** Activity **
Retype exactly the lines of the material below, from the one containing "Task: Click the lower" through the last, with both ends kept.

** Task data **
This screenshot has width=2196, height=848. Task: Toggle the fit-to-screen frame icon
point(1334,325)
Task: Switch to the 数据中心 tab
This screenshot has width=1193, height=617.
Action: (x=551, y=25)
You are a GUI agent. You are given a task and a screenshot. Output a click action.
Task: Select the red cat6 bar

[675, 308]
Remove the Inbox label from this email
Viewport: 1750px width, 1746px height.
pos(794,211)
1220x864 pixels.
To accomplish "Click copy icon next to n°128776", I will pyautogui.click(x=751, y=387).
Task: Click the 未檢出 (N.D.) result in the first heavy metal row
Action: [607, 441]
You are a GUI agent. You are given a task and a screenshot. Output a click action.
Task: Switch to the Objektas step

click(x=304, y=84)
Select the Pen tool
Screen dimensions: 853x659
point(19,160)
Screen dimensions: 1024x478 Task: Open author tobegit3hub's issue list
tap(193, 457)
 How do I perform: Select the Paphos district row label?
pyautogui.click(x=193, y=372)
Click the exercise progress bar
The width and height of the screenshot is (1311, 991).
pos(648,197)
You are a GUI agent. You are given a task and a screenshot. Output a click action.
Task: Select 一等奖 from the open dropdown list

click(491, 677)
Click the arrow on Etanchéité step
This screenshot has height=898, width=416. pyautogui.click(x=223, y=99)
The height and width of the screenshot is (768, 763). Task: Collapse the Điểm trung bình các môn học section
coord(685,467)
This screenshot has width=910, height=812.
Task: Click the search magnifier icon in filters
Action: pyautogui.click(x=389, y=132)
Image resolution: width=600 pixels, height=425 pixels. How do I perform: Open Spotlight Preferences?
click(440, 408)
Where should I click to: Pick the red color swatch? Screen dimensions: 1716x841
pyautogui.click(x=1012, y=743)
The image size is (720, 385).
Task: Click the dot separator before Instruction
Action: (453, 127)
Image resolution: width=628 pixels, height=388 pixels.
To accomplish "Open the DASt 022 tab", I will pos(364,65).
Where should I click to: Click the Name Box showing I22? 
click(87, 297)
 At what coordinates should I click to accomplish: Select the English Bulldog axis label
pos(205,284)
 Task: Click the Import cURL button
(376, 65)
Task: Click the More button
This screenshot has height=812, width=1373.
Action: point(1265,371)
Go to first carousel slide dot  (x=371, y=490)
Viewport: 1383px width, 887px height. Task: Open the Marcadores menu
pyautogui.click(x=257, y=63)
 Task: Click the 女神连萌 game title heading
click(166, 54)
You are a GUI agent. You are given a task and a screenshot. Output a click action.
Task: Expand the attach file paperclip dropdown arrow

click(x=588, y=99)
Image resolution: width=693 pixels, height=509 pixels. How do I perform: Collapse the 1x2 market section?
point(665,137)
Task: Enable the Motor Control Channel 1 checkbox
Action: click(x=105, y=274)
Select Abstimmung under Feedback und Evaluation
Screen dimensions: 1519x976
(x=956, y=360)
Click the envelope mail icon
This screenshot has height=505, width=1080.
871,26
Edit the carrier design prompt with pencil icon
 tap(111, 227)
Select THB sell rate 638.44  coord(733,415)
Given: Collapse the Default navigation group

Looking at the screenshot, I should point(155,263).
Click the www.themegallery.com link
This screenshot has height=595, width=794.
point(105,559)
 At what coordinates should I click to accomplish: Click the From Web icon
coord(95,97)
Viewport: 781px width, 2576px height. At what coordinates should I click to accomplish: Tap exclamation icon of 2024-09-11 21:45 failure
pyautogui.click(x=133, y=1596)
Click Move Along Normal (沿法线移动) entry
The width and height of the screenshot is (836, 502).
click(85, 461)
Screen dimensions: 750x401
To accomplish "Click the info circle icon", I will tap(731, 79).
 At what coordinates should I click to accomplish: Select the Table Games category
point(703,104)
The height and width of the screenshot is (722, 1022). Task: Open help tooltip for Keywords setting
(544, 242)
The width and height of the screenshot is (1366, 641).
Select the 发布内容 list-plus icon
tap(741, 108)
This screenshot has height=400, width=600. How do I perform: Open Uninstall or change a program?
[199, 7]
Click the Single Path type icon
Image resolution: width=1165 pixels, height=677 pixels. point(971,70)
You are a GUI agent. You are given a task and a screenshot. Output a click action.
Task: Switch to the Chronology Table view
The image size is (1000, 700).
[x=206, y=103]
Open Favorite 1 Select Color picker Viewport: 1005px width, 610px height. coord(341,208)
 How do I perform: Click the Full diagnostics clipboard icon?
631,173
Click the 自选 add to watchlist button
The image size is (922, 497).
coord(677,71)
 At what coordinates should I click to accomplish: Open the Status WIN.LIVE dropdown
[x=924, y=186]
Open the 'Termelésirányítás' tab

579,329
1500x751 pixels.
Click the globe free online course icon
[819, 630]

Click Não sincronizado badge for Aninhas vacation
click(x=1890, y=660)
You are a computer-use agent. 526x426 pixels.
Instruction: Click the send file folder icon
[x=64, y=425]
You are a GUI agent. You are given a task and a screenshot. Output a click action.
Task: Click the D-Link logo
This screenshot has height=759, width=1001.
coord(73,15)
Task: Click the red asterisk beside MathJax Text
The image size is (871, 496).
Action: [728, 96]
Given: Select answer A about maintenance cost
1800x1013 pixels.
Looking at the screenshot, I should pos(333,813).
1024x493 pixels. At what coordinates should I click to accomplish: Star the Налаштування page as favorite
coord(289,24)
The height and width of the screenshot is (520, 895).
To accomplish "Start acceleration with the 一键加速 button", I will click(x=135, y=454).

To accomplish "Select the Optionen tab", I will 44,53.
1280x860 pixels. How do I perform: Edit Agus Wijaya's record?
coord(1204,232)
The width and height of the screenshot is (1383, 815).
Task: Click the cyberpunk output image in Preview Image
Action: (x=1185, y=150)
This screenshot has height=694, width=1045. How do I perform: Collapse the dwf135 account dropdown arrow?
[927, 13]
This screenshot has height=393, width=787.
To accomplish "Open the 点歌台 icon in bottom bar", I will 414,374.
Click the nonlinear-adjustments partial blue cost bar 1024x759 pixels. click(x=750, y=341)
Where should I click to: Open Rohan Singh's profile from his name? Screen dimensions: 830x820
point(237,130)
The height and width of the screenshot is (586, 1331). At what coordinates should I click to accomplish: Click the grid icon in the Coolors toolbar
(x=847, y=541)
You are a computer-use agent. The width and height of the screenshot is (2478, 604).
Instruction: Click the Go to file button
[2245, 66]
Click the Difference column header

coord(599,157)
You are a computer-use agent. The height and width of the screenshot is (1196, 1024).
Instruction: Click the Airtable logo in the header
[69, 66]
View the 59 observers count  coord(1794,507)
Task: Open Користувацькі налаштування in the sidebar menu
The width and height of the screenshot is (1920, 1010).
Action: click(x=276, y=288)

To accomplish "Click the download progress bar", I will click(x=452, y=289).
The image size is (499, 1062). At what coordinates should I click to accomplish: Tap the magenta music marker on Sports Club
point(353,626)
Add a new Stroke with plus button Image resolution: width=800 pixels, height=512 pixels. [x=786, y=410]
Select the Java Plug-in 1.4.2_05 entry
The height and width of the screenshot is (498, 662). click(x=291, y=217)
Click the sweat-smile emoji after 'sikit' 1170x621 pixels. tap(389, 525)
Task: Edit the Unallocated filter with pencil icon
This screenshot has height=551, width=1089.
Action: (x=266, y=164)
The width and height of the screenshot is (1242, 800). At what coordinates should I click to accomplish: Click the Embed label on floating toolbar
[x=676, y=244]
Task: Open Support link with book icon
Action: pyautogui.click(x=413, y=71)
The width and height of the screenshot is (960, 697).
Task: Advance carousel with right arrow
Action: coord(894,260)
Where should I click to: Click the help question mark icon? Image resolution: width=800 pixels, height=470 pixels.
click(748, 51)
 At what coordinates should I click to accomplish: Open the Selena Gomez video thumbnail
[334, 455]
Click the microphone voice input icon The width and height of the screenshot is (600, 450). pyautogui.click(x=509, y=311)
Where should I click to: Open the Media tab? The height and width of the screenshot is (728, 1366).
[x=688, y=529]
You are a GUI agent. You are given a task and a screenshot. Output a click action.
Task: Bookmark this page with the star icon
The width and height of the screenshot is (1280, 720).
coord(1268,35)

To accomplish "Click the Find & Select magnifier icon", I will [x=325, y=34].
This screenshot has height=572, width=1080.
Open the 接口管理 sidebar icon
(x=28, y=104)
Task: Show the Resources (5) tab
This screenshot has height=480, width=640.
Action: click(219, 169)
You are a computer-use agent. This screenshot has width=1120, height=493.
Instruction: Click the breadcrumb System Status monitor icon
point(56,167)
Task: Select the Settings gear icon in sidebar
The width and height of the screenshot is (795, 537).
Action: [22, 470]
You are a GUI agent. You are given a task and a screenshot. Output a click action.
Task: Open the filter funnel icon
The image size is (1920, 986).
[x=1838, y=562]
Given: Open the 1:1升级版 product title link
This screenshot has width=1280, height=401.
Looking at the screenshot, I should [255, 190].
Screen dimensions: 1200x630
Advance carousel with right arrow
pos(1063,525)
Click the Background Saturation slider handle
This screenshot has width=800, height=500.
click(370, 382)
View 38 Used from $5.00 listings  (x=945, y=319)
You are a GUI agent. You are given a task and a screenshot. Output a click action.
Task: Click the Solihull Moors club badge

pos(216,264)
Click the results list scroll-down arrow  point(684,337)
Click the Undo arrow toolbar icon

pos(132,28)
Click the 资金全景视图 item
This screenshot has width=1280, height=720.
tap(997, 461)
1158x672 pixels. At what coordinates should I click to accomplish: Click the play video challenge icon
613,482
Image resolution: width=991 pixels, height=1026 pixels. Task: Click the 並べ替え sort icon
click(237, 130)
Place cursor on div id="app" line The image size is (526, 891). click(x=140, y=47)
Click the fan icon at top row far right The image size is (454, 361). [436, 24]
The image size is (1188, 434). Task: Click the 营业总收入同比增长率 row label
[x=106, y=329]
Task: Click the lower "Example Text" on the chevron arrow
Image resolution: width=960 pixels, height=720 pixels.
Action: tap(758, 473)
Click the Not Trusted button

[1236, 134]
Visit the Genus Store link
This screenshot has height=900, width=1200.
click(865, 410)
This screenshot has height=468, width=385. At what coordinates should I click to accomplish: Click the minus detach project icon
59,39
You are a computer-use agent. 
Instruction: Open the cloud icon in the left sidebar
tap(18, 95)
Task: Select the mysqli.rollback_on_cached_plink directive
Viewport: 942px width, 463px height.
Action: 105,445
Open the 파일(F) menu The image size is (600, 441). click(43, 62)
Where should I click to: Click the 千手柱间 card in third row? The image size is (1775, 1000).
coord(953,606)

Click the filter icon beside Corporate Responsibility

** Exercise output **
Task: Click the lower "Example Text" on the chevron arrow
Image resolution: width=960 pixels, height=720 pixels.
Action: tap(758, 473)
Click the Not Trusted button

[1236, 134]
Visit the Genus Store link
This screenshot has height=900, width=1200.
click(865, 410)
This screenshot has height=468, width=385. At what coordinates should I click to accomplish: Click the minus detach project icon
59,39
You are a computer-use agent. 
Instruction: Open the cloud icon in the left sidebar
tap(18, 95)
Task: Select the mysqli.rollback_on_cached_plink directive
Viewport: 942px width, 463px height.
Action: 105,445
Open the 파일(F) menu The image size is (600, 441). click(43, 62)
Where should I click to: Click the 千手柱间 card in third row? The image size is (1775, 1000).
coord(953,606)

Click the filter icon beside Corporate Responsibility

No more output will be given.